"You do?"
"I most certainly do." She said it heartily.
No other word passed between them until they arrived in front of the hotel.
He reached up, after he had alighted, and grasped her hand. She had impulsively put out her own to meet his.
"I'll try to be—" he began, and then hesitated. He had been pondering. But his thoughts were still so confused that he could not think of the word that expressed exactly what he desired to make himself.
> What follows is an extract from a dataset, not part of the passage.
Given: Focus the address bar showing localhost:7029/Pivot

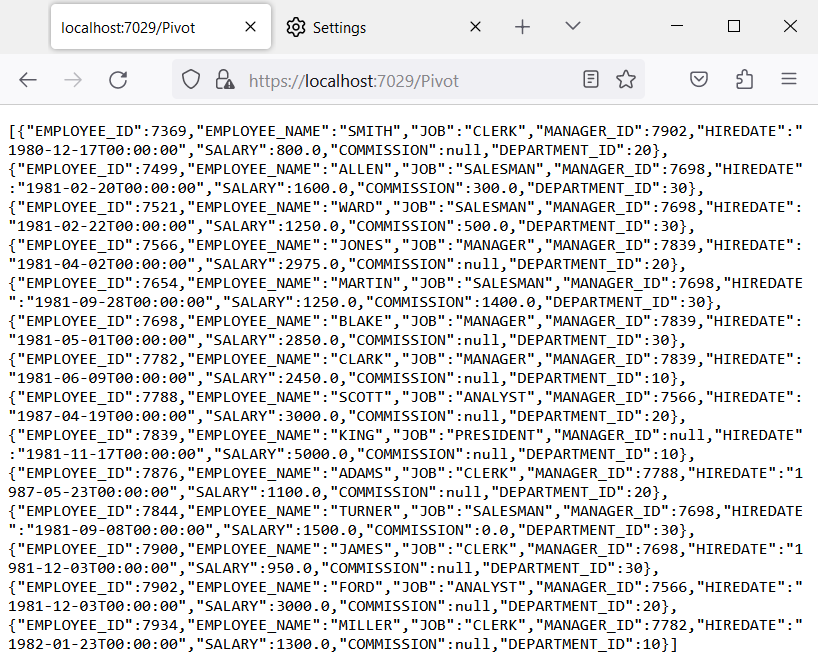Looking at the screenshot, I should tap(400, 80).
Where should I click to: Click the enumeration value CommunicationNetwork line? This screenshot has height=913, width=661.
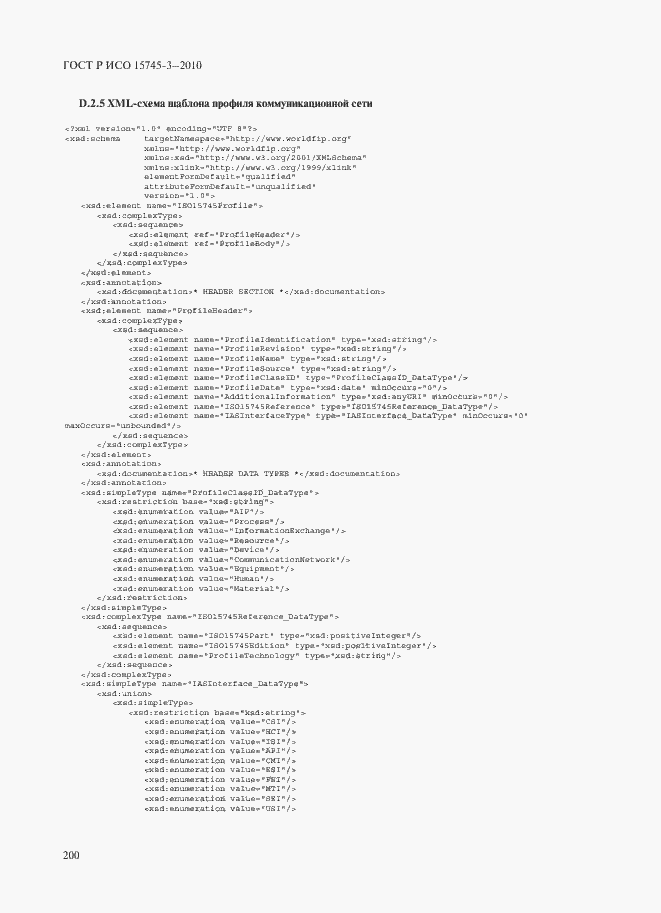click(x=232, y=560)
"Be human," she said, smiling down on him. "You won't find yourself of much use in the world unless you cultivate the faculty of personal contact, and you musn't try to leap into politics in this State right from the pedestal of a demigod. You may be able to elevate yourself later, but just now, my dear young friend, you should be reasonable. That's a word that means much in handling men and affairs. Now I hope I've softened you so that you will listen to your good grandfather when he has advice for you."
She did not allow herself to be too serious. There was the delicious drawl in her tone that had attracted him at first.
He went to his room and sat down to digest that political philosophy. If some one beside Madeleine Presson had said it, it would have seemed to him like the voice of the temptress. But she had already won his confidence in her sincerity. He wished that he could feel that her interest in him had more of a personal quality than she had admitted. He did not like to remember that it was simply affection for his grandfather that prompted her. He did not understand very well what he was to do to obey her suggestions. He did not understand himself exactly at that moment. But along with his loyalty to General Waymouth a new desire sprang into life within him. He wanted to show Luke Presson's daughter that Harlan Thornton could play the game of practical politics as well as Herbert Linton, and in the end would be more deserving of her respect.